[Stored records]
==========

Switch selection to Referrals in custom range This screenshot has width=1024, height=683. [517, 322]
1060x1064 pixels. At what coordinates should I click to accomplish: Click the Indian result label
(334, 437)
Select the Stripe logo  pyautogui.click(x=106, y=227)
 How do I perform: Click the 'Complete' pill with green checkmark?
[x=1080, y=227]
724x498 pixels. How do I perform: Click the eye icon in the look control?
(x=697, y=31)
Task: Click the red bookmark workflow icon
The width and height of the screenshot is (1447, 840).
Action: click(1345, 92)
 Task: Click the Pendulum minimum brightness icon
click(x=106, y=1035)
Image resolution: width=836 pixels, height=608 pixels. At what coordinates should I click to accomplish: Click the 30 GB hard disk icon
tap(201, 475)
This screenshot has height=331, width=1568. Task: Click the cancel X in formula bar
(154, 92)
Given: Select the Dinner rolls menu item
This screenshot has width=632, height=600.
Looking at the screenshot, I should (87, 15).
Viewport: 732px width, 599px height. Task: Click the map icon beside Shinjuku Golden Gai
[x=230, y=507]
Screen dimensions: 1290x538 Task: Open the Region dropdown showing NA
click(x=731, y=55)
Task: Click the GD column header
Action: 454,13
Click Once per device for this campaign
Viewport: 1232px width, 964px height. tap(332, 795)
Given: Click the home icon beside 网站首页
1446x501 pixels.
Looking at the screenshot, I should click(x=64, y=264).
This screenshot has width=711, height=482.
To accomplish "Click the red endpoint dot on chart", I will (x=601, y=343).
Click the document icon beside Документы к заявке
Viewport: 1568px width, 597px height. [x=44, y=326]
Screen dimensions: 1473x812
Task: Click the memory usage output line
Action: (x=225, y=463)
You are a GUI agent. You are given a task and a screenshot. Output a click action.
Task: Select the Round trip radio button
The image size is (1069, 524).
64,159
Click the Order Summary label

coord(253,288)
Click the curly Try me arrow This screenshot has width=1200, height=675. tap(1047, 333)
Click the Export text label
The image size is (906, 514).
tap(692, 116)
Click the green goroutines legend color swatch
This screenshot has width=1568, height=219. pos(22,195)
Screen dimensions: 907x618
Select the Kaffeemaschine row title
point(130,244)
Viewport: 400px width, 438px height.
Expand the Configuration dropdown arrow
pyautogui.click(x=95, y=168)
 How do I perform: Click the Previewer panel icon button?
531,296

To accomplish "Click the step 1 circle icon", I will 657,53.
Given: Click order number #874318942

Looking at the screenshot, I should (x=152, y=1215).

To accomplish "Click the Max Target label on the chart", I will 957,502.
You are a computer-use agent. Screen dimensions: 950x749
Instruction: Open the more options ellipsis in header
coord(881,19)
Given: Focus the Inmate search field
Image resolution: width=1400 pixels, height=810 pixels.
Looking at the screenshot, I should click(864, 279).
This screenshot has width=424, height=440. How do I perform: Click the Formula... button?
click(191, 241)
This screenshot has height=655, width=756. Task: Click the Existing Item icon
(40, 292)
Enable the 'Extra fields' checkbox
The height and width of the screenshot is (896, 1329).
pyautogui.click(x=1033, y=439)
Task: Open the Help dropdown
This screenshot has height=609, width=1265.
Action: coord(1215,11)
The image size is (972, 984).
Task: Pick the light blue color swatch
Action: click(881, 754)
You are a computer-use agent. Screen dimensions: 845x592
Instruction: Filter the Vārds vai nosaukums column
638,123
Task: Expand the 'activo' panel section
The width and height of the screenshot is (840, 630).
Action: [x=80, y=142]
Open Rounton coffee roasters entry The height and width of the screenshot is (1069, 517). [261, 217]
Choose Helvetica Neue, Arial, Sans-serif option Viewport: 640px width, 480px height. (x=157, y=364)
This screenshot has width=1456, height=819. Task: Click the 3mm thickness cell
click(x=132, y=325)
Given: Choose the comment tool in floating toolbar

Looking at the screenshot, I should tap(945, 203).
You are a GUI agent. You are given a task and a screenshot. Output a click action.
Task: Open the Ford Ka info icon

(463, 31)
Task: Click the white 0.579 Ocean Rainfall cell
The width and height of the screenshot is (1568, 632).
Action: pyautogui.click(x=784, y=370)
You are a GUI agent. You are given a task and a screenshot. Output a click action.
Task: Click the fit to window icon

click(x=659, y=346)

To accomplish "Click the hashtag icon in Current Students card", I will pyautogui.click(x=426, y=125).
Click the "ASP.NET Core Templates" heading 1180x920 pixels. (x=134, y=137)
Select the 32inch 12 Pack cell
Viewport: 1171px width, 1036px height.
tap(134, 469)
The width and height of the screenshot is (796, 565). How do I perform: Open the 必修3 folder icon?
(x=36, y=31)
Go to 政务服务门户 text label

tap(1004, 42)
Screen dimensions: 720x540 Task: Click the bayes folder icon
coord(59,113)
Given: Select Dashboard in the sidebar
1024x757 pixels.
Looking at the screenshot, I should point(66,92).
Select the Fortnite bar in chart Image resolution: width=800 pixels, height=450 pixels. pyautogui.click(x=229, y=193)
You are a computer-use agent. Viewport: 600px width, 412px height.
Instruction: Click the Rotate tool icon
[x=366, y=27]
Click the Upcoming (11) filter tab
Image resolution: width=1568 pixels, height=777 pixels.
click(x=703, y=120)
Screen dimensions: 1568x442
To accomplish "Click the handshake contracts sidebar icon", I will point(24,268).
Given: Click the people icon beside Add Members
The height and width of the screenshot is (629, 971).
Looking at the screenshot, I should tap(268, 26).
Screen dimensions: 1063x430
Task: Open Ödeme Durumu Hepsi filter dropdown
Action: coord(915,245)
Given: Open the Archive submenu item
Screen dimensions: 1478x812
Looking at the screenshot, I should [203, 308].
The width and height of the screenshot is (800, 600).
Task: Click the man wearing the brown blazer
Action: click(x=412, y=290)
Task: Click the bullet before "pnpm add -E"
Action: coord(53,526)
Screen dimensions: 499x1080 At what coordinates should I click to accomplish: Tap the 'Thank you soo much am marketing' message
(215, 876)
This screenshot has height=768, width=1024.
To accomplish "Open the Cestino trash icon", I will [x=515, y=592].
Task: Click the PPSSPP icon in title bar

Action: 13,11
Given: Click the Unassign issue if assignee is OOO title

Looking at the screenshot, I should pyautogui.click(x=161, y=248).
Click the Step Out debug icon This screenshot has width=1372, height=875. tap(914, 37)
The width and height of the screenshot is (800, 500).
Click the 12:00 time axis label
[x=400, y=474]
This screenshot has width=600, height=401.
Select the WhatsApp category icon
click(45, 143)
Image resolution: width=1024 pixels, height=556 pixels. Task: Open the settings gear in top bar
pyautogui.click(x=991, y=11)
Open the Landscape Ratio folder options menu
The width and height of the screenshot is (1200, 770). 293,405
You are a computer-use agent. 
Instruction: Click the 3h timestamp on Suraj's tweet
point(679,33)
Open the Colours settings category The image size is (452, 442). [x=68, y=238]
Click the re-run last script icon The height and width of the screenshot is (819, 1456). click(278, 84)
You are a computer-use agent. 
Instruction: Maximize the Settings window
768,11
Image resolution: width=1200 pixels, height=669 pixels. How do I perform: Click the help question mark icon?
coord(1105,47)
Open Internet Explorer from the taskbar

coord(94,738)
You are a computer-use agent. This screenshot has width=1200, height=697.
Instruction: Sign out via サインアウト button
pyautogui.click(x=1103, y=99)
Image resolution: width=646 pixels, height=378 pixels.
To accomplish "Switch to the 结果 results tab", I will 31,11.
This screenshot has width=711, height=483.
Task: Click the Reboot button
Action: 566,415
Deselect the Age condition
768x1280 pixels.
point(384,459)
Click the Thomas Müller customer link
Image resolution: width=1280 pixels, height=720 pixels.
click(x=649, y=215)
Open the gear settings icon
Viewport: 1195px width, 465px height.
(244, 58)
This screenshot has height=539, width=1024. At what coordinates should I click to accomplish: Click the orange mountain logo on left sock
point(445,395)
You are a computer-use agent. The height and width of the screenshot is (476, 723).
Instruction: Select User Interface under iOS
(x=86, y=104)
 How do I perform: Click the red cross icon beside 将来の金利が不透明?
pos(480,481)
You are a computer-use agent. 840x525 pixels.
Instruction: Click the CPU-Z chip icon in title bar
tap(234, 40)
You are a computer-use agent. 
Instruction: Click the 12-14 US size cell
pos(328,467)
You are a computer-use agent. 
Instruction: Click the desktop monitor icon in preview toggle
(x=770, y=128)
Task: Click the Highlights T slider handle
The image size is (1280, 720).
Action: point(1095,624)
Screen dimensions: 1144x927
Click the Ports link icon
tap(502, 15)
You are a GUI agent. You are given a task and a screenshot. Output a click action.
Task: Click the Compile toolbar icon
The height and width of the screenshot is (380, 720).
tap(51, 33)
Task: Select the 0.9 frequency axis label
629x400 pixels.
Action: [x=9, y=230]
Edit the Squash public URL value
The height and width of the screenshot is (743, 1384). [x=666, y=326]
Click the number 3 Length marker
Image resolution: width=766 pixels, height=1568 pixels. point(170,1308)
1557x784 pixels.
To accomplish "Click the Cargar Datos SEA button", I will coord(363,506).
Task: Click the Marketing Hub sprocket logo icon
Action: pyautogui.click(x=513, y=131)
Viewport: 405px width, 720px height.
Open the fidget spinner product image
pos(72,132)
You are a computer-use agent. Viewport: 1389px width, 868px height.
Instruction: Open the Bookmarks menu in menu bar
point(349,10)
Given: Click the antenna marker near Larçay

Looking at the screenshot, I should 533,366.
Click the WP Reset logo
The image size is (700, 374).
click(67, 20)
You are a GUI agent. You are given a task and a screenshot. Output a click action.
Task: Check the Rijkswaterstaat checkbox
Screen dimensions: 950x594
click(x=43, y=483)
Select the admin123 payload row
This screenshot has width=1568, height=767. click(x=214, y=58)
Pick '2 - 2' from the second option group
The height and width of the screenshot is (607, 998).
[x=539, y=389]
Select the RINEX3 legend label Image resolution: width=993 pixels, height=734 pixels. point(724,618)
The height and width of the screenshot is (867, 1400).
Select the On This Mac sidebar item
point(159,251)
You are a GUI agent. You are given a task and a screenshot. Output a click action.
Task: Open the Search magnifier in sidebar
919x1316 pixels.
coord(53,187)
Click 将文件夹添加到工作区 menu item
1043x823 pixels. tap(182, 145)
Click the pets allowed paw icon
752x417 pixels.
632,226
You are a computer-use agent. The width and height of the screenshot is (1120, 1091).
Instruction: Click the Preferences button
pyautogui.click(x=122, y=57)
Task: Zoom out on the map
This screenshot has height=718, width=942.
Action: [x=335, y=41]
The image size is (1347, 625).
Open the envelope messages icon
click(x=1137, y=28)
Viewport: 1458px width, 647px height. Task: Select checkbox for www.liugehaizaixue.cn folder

==========

**WHAT YOU HAVE TO DO**
Once you reach the line with "You are a computer-use agent. This" in the data above, copy it and every line after it exactly, up to and including the line with "You are a computer-use agent. The height".

**EXERCISE RESPONSE**
You are a computer-use agent. This screenshot has width=1200, height=697.
Instruction: Sign out via サインアウト button
pyautogui.click(x=1103, y=99)
Image resolution: width=646 pixels, height=378 pixels.
To accomplish "Switch to the 结果 results tab", I will 31,11.
This screenshot has width=711, height=483.
Task: Click the Reboot button
Action: 566,415
Deselect the Age condition
768x1280 pixels.
point(384,459)
Click the Thomas Müller customer link
Image resolution: width=1280 pixels, height=720 pixels.
click(x=649, y=215)
Open the gear settings icon
Viewport: 1195px width, 465px height.
(244, 58)
This screenshot has height=539, width=1024. At what coordinates should I click to accomplish: Click the orange mountain logo on left sock
point(445,395)
You are a computer-use agent. The height and width of the screenshot is (476, 723).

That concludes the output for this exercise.